HOME SCHOOLING QUESTIONS ANSWERED: How Many Hours a Day Should We Be Doing Schoolwork?
This is one of the most common questions we’re asked at Coach House: “How many hours per day should my child be doing schoolwork?”
Let’s put “schoolwork” in air quotes for a moment, because that term carries a lot of baggage. Many parents equate schoolwork with sitting at a table, pen in hand, filling out worksheets. But real learning — especially in a home education setting — looks very different.
Let’s Use English as an Example
According to the NSW Department of Education, students should be engaging in around seven hours per week of English-related learning. That’s right — seven hours per week, not per day.
But English includes far more than just reading and writing exercises. It encompasses:
Reading novels, articles, instructions, signage, recipes, websites
Listening to texts such as audiobooks, podcasts, or spoken instructions
Viewing texts including films, news clips, animations, YouTube videos
Writing stories, emails, reports, text messages, blog posts
Language and grammar work including spelling, punctuation, vocabulary
Discussion about texts and ideas — even casual conversations at the dinner table
Media and digital literacy, such as decoding social media, navigating websites, interpreting memes
So, when a child is watching a film and then chatting about it with their parent — that's English. When they’re typing to friends, researching a topic, or listening to an audiobook — that’s English too.
How We Structured English at Home
In my own family, we spread the seven hours across the week like this:
Monday, Wednesday, Friday: Up to one hour of focused bookwork — spelling drills, phonics, grammar, punctuation.

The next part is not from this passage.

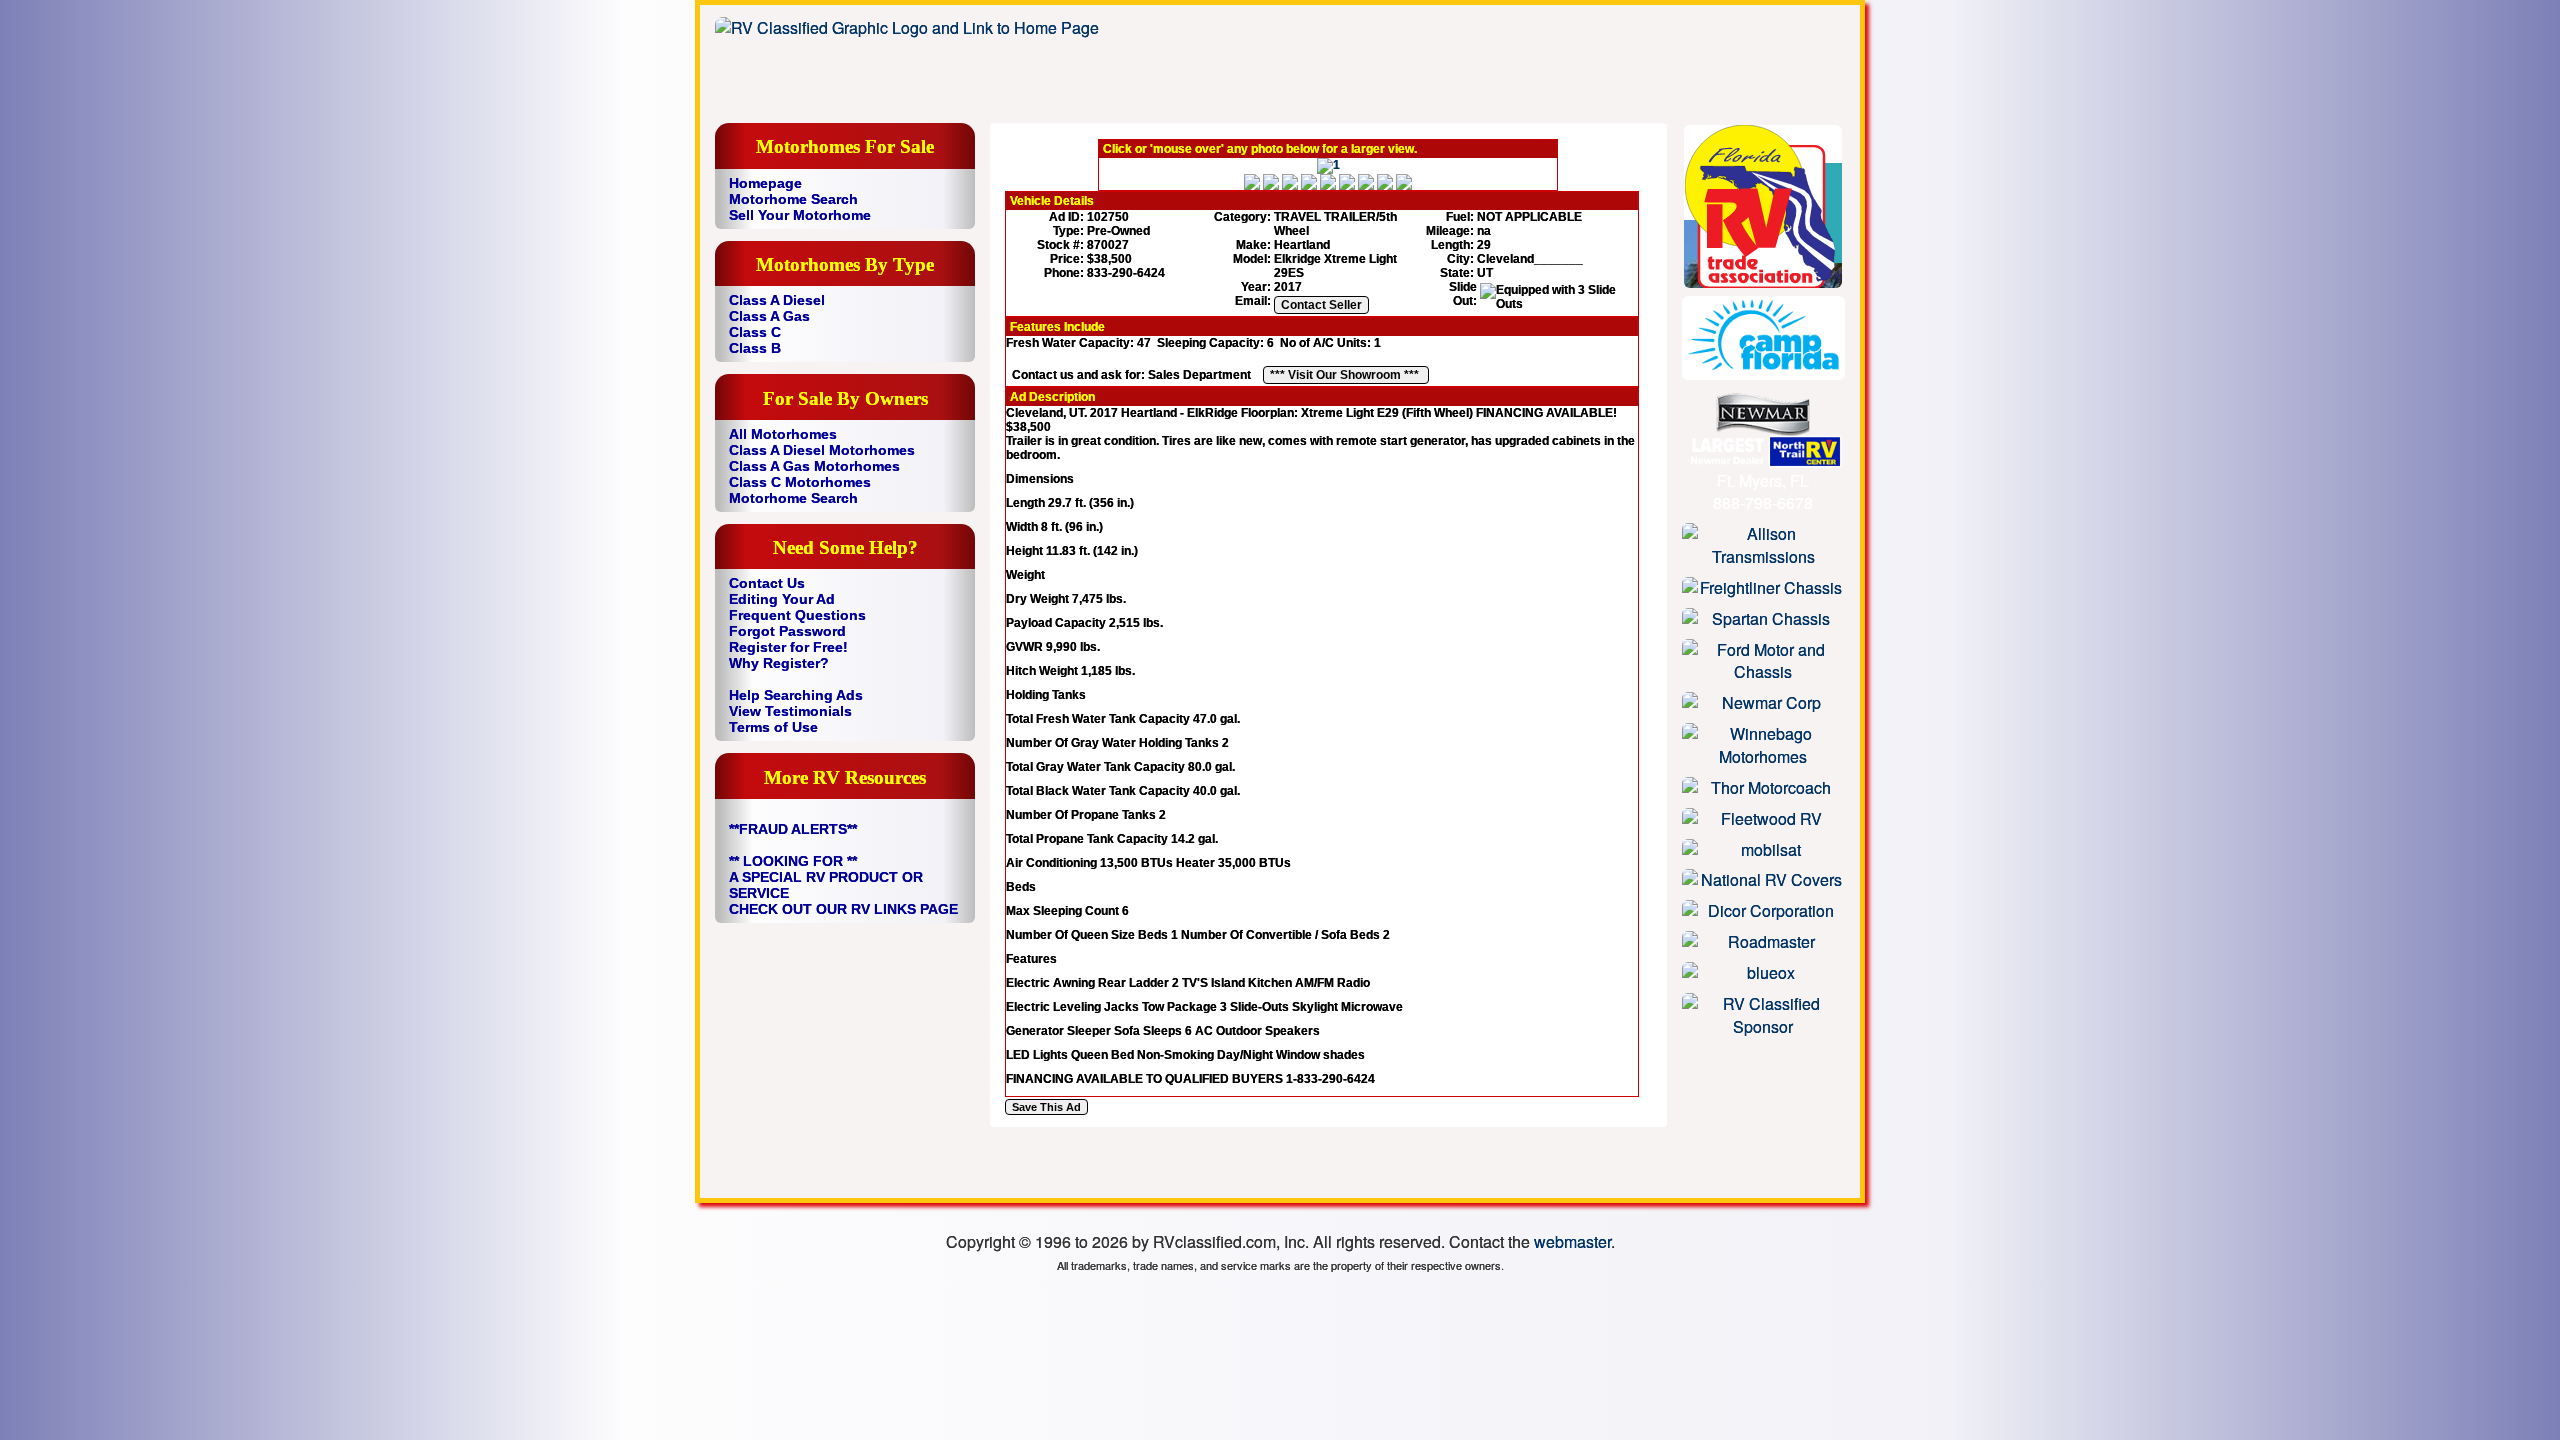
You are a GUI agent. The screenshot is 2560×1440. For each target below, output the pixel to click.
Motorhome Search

Tuesday, Thursday, Saturday: Reading, listening to audiobooks, or watching and responding to films or educational videos.
Those activities alone easily filled six to seven hours per week. And that’s before we even counted the endless daily reading and interaction with text through gaming, emails, online chat, research and everyday conversations.
You could meet all your English hour requirements simply by using the reference books provided in our Coach House curriculum — even without assigning a novel. That said, the NSW syllabus does require students to study four extended texts per year, including novels, biographies, non-fiction works or media texts. We build these into our programs intentionally. They are often attached to integrated units, for deeper learning experiences.
Maths: Not Just Textbooks and Timetables
Mathematics is easier to quantify. The Department recommends four to five hours per week — but again, this includes a wide range of activities:
Traditional bookwork: problem solving, arithmetic, written exercises
Practical activities: cooking, shopping, building Lego, drawing maps
Spatial reasoning: geometry through design, art, Minecraft builds
Data and statistics: creating charts, interpreting tables, reading graphs
Real-world problem solving: planning a garden, building something from instructions, navigating with GPS
In my home, we scheduled Maths like this:
Tuesdays, Fridays, and Saturday mornings: one hour of structured bookwork
Other days: maths concepts integrated into science, history, art, geography and technology projects
Maths learning does not require five days a week of textbook work. Real mathematical thinking happens all around us — from baking a cake to budgeting pocket money to programming a simple game. Please understand me though - practical activities are add-ons when it comes to Mathematics. There is no substitute for progressing systematically through a properly organised course of study. The magic happens when the right course of study is implemented at the right level for the individual learner.
Recommendations from NESA (NSW Education Standards Authority)
English: 6 - 7 hours per week Creative Arts: 2 hours per week PDHPE: 2 hours per week
Mathematics: 4 - 5 hours per week Technologies: 2 hours per week Languages: 2 hours per week
Science: 4 hours per week HSIE (History, Geography, Commerce & Work Education): 3 hours per week
The NSW syllabus recommends 3 hours per week for HSIE (Human Society and Its Environment), which includes History and Geography.
However, you do not need to teach both subjects every week. The same is true when your child is doing multiple elective subjects. At Coach House, we structure our programs so that your child can focus on one subject at a time. Electives usually change every one to two terms, to keep things fresh and exciting.
For example:
Your child might study History for 3 hours per week during Term 1 and 2,
then switch to Geography for 3 hours per week during Term 3 and 4.
This approach ensures depth of learning without overload — and still meets all HSIE requirements across the year.
Reframing the Question
When parents ask, “How many hours should we be doing schoolwork each day?” — what they’re really asking is: “Is my child doing enough?”
Rest assured: if your child is engaging with the world, asking questions, creating things, solving problems, reading, thinking, talking and reflecting — they are learning.
At Coach House, we help families embrace a more holistic, natural rhythm of learning that matches real life. That means less time at a desk, and more time doing the things that make learning stick.